Srobotnik pri Velikih Laščah (/sl/) is a small village southeast of Velike Lašče in central Slovenia. The entire Municipality of Velike Lašče is part of the traditional region of Lower Carniola and is now included in the Central Slovenia Statistical Region.

==Name==
The name of the settlement was changed from Srobotnik to Srobotnik pri Velikih Laščah in 1953.

==Church==
The local church, built on a small hill northwest of the main settlement, is dedicated to Saint Roch and belongs to the Parish of Velike Lašče.
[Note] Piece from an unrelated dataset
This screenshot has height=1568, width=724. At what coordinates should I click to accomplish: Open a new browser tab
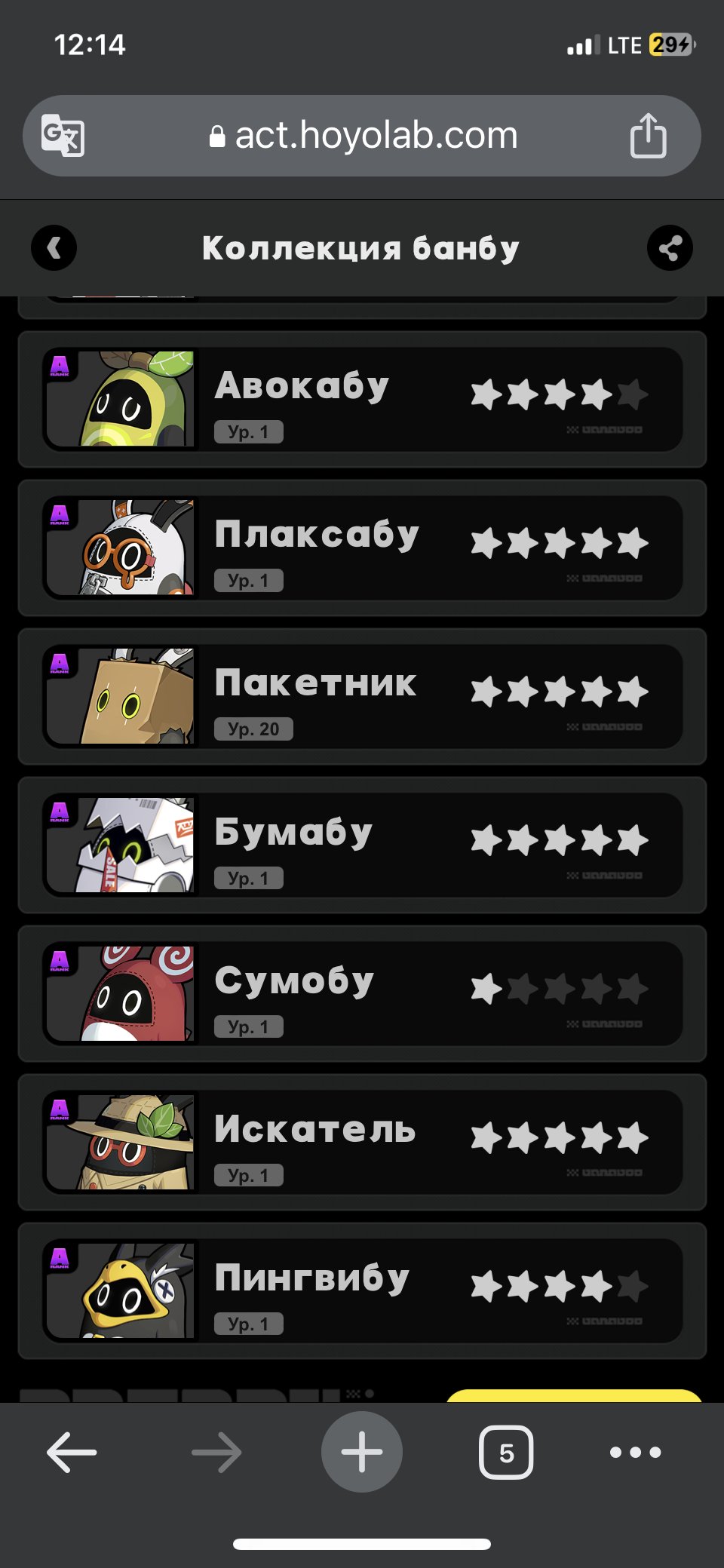(362, 1452)
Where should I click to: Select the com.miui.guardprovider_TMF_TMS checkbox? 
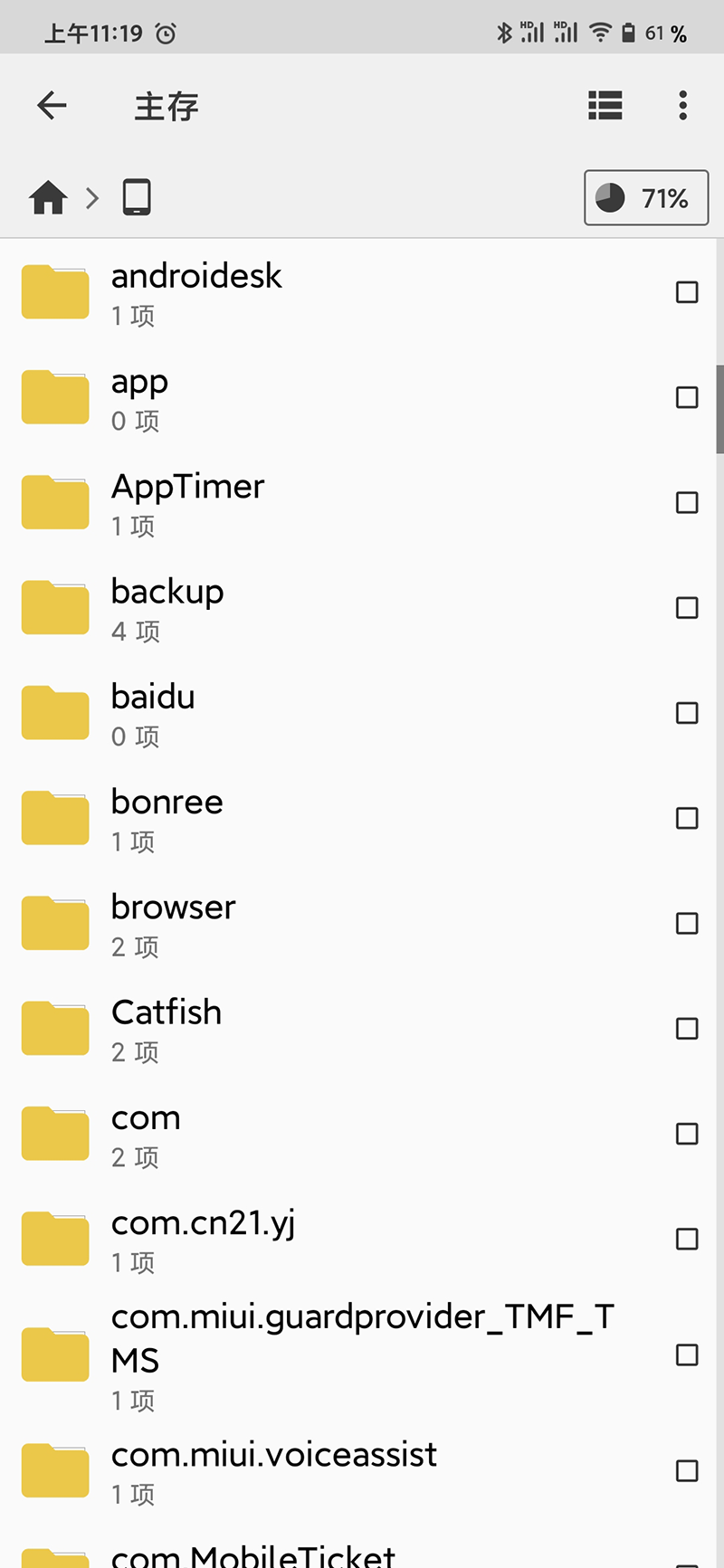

It was commissioned in 1624 by the owner of Ortnek Castle Krištof Moškon (Count Mosconi). It was rebuilt in 1731 and again in 1875. During the Second World War, it was targeted by Partisan mortars on 28 February 1944. During the attack, the main altar was burned, together with a painting by Anton Postl from 1770. The church was restored in the 1970s.